The key is to treat Modelence as a developer accelerator, not a “write a prompt and get a finished app” machine. You still need to understand how APIs work and how to deploy the app. But for an operator with some technical chops—or a junior dev on the team—Modelence cuts the build time by 80 percent.

Where My Judgment Says It Falls Short

I’ve been burned by enough “AI app builders” to keep my expectations measured. Modelence earns points for honesty: the makers admit it’s early and ask for feedback. But early means incomplete. The user review notes that the product lacks GitHub integration and speech‑to‑text—nice‑to‑haves, but the missing piece that hurts e‑commerce operators most is API connectors. If Modelence wants to own the internal‑tools space for merchants, it needs a library of pre‑built integrations for Shopify, Amazon, Stripe, and shipping carriers.

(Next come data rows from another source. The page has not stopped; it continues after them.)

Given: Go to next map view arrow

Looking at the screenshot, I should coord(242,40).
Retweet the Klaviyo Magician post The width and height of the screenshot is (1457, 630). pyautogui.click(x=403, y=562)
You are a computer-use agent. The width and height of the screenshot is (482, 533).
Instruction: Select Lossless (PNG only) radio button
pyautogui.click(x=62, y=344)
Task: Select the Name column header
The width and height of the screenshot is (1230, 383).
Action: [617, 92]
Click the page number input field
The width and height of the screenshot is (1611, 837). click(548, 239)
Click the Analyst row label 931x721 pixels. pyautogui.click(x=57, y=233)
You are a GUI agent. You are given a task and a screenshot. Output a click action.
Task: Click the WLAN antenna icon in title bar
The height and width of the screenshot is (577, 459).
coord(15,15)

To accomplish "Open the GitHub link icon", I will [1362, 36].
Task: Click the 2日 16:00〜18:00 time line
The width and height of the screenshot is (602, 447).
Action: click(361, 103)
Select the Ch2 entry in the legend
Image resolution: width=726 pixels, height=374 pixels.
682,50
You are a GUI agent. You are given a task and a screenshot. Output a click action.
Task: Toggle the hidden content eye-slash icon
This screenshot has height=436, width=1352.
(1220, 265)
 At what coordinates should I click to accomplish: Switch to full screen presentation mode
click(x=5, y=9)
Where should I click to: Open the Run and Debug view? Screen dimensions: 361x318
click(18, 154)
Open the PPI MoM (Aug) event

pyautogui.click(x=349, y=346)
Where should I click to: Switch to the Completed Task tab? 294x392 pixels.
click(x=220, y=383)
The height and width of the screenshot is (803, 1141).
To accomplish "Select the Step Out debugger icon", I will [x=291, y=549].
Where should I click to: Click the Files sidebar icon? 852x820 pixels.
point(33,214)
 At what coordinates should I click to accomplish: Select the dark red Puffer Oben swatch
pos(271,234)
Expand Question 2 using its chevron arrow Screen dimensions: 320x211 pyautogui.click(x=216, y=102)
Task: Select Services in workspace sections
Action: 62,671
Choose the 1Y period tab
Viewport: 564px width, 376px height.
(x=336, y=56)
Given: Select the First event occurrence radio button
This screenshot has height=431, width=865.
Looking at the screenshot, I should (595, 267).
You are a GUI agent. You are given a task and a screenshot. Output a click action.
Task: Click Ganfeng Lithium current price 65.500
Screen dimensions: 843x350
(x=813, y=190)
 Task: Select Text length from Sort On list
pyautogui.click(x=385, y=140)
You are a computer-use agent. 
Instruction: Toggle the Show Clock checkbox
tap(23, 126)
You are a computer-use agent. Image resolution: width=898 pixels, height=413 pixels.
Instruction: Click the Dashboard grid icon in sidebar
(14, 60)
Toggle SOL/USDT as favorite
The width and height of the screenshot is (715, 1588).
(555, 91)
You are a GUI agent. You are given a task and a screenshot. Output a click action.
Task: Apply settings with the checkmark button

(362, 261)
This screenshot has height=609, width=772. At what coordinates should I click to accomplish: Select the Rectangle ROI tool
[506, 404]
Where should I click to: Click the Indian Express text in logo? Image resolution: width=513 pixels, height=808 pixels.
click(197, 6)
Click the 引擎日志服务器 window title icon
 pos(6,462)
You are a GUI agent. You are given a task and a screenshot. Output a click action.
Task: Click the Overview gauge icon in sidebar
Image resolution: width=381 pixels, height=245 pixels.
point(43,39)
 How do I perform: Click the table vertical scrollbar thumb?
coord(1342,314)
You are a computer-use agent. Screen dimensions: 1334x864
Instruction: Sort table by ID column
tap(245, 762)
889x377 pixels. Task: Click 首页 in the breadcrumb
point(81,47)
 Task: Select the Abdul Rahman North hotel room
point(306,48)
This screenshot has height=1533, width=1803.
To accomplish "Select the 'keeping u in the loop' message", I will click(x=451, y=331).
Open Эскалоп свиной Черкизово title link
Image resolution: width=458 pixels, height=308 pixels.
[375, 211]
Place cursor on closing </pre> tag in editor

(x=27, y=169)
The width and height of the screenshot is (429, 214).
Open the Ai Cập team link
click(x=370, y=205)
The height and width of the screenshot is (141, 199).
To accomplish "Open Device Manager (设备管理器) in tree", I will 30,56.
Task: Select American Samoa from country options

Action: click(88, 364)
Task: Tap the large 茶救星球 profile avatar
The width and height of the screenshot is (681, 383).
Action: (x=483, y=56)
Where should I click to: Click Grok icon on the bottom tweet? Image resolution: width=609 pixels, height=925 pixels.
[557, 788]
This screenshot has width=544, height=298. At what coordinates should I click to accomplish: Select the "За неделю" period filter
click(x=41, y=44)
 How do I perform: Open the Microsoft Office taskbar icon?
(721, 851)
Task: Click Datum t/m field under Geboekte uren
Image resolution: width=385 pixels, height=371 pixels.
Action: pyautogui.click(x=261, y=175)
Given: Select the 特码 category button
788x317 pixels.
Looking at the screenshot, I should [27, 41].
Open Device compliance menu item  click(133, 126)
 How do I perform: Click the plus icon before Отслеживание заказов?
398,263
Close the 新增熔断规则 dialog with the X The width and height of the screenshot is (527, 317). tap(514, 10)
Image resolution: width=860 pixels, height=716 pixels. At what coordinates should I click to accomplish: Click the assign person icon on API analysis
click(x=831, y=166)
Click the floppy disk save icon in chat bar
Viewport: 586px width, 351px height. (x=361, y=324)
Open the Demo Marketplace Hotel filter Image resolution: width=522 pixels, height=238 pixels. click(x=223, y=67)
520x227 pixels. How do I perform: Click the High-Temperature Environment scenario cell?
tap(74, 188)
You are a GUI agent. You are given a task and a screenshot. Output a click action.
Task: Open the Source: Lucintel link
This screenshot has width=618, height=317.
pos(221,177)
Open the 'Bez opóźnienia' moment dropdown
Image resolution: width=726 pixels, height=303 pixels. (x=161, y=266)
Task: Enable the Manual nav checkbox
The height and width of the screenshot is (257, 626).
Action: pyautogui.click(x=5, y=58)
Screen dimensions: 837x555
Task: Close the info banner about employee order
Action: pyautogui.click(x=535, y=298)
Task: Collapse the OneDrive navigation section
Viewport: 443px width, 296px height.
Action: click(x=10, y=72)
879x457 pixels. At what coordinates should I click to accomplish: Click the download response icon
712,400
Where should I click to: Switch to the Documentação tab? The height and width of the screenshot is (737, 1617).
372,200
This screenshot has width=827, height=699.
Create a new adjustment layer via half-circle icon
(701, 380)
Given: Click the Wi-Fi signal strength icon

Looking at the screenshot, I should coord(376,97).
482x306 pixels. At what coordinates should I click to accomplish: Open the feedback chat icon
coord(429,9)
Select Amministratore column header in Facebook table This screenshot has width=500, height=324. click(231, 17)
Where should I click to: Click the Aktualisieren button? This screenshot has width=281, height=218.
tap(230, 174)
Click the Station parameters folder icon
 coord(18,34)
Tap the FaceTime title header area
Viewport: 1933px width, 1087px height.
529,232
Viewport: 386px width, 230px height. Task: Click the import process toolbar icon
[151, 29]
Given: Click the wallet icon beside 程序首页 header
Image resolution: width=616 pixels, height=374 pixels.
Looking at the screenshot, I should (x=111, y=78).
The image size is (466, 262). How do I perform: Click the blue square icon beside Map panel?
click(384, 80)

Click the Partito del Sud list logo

Without those, every app you build requires custom code that might as well be written from scratch.

The learning curve is real. The makers say the tool is for “domain experts and technical operators.” If you don’t know what a REST API is, or how to set up environment variables, or how to run an Expo build, you will hit a wall fast. The product is not Bubble‑easy. It’s closer to FlutterFlow in technical requirement. For a seller who just wants a spreadsheet replacement, Modelence is overkill. For a seller who is willing to invest a weekend learning the basics, it’s powerful.

The mobile support still has a manual last mile. The maker Eduard’s response to Gal Dayan clarifies that “the last steps for signing and publishing (especially to the App Store) still need some manual work.” That means you cannot type a prompt, press a button, and get a live app in the App Store. You will need to create an Apple Developer account, manage provisioning profiles, and handle the review process. For an internal app that you only deploy via TestFlight to a handful of team members, that’s manageable. For a customer‑facing app, it’s a serious friction point.

What I’d Watch / Test Next

This week, if you run a cross‑border e‑commerce operation, I’d do the following:

  1. Build a throwaway prototype. Pick one internal process that wastes the most time—maybe reconciling inventory across Amazon and Shopify. Write a prompt in Modelence for a web app that shows combined inventory levels from two manual inputs. Don’t worry about the API integration yet. See how fast you get to a working app with authentication and a database. Measure the time from prompt to a running local server.

  2. Test the mobile pipeline. Prompt Modelence to generate a simple mobile app that displays a list of today’s orders. Follow the EAS build process the makers describe. See how many manual steps you hit. If you can get a signed build on your phone in under an hour, that’s a green light for a warehouse scanning app.

  3. Ask the team about integrations. Reach out to Modelence via their LinkedIn or X and ask directly: “Do you have any plans to build pre‑built connectors for Shopify and Amazon SP‑API? If not, can you give guidance on how to integrate those yourself?” Their answer will tell you how seriously they’re taking the e‑commerce vertical.

  4. Do a cost‑benefit analysis. If Modelence costs more than $50 per month per deployed app, you’re probably better off using Retool for web and FlutterFlow for mobile. If it’s cheaper than that, it’s a no‑brainer to test for a single project.

Cross‑border e‑commerce is a margins game. The operators who win are the ones who build operational efficiency before scale forces it. Modelence App Builder, for all its rough edges, is the first tool I’ve seen that genuinely reduces the friction of building custom internal software. It’s not magic, but it is real—and for a seller willing to get their hands a little dirty, it could be the difference between drowning in spreadsheets and running a tight ship.